O número de professores nunca aumenta, mas o de alunos sim, porque precisam de mais gente pagando mensalidade. E as salas de aula devem abrigar o máximo possível, até que chegamos a um ponto no qual eu mal consigo dar aula, porque está tão cheio que não consigo circular na sala. Tudo é feito de forma a tirar o máximo de dinheiro possível daquele lugar. É ridículo.
Cursei uma universidade pública, entrei em 1964. Era uma das melhores universidades do mundo e custava apenas USD$150 dólares por mês. Era muito barato. Dinheiro não era um obstáculo, mas agora é.
As pessoas mal pagam suas contas do mês, atualmente, nos Estados Unidos. Então como vão conseguir enviar seus filhos para a universidade? E outra coisa que acontece com a crise americana é o aumento das dívidas estudantis.

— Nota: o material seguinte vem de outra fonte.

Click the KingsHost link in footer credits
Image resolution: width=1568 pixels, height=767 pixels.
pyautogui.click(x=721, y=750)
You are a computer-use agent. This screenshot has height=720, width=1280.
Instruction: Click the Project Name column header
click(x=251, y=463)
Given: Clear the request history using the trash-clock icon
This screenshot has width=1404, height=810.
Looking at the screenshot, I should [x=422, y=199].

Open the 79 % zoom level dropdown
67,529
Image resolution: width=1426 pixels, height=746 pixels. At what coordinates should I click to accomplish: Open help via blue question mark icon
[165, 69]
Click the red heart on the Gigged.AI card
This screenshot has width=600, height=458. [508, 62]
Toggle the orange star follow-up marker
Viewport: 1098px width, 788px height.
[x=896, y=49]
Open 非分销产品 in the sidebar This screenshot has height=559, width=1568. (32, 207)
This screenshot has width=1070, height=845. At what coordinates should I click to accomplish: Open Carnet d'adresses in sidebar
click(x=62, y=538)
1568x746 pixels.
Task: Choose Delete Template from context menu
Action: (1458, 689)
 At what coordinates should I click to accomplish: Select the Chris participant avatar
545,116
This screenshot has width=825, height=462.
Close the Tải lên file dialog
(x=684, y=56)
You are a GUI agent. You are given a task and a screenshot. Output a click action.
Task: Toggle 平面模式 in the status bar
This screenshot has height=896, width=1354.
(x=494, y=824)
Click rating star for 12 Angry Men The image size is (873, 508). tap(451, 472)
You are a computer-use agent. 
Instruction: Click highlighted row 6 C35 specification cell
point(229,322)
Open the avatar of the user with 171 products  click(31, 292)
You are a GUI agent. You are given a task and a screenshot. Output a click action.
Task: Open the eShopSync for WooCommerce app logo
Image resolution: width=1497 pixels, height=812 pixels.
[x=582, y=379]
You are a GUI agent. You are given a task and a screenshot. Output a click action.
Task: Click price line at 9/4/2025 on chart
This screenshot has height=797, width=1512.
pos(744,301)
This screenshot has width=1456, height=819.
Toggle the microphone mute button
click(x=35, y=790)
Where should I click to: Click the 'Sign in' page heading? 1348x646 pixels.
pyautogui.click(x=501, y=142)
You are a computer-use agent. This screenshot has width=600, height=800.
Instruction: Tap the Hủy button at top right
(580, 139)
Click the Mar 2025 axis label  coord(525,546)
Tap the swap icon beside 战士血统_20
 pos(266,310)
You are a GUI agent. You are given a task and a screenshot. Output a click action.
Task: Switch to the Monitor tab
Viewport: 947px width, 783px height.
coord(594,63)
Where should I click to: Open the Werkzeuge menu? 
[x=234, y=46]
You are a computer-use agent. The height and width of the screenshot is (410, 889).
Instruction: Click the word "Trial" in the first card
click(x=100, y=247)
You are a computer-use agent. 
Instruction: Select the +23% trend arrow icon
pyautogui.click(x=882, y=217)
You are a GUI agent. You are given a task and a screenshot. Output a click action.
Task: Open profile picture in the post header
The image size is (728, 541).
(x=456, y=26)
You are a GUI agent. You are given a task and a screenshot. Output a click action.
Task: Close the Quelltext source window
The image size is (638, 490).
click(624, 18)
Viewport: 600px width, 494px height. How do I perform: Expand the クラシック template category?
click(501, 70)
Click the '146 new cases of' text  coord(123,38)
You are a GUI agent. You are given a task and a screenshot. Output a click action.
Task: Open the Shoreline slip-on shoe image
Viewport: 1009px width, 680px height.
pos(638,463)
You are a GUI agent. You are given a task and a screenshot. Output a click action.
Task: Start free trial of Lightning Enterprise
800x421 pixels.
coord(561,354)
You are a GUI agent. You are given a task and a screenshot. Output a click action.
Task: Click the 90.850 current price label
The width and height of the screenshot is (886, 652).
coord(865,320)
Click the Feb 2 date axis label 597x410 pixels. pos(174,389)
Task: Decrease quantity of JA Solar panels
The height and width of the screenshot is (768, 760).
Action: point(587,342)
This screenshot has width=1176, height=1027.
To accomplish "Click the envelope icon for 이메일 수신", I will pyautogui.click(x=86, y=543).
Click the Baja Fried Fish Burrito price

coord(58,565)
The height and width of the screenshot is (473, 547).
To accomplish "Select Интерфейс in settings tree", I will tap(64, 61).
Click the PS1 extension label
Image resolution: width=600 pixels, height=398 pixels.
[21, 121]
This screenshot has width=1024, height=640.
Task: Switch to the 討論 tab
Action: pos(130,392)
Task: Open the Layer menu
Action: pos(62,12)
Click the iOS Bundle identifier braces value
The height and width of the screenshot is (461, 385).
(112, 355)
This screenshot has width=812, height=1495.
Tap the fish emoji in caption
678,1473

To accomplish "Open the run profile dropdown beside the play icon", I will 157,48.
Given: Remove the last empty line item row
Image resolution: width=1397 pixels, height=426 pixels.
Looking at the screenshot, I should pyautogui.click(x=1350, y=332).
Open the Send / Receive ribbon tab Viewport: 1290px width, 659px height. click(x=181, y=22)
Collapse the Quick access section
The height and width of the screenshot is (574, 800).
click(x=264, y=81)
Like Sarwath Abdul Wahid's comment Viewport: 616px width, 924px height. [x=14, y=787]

Tivemos problemas no Brasil, também, com estudantes endividados por financiamento para pagar as universidades. Como fica essa situação nos EUA?
Os custos são extremamente altos. Me compadeço pelos meus alunos. Eles deixam a faculdade com dezenas de milhares de dólares de dívida. Isso significa que precisam de um emprego logo, isso se eles conseguirem um emprego.
É muito frustrante porque os estudantes são empurrados para carreiras que são consideradas "produtivas". Então eles saem da universidade com uma dívida enorme e, do jeito que o mercado de trabalho está, não há qualquer garantia que consigam logo um emprego, nem que esse emprego vá durar muito tempo.
Então você está se preparando para uma função que não vai durar muito e está se endividando para isso. Segundo, essa atividade está sendo instrumentalizada e talvez, em alguns anos, poderá ser substituída por uma máquina ou um programa de computador.
Você acha que esse formato de política educacional está vindo para o Brasil?
É o que parece.
Mas veja: quando eu entrei para a universidade, as estaduais eram as melhores e os cursos eram construídos de forma que uma faculdade ajudava a outra. Houve um ataque sistemático às universidades estaduais. As Ivy League (privadas) conseguem pagar ótimos salários, então pouco a pouco eles conseguem os melhores professores.
No fim, quem tem acesso às ferramentas para entender a sociedade? A elite. Eles estão progressivamente impedindo o acesso ao pensamento crítico.
Aqui está uma diferença com o que temos no Brasil hoje: ainda não há um sistema de universidades privadas de elite no mesmo nível de discrepância como há nos EUA.
Pela primeira vez, o censo universitário mostrou que a maioria dos estudantes de universidades federais são negros. Você acha que, se passarmos a cobrar, isso tende a regredir?
Eles não vão ter como ir à universidade. É muito importante ter uma política afirmativa de acesso à universidade. É uma ferramenta de transformação social. No início, alguns indivíduos podem ir muito bem, mas você precisa de tempo para formar uma nova cultura. Há muito no ambiente que é transformador.
O que eu acho incrível em Binghamton é que a cada novo semestre tem uma nova geração de imigrantes de um lugar novo. E seus filhos vêm para Binghamton. É muito interessante ver o trabalho da universidade, ali, como peça de integração da sociedade.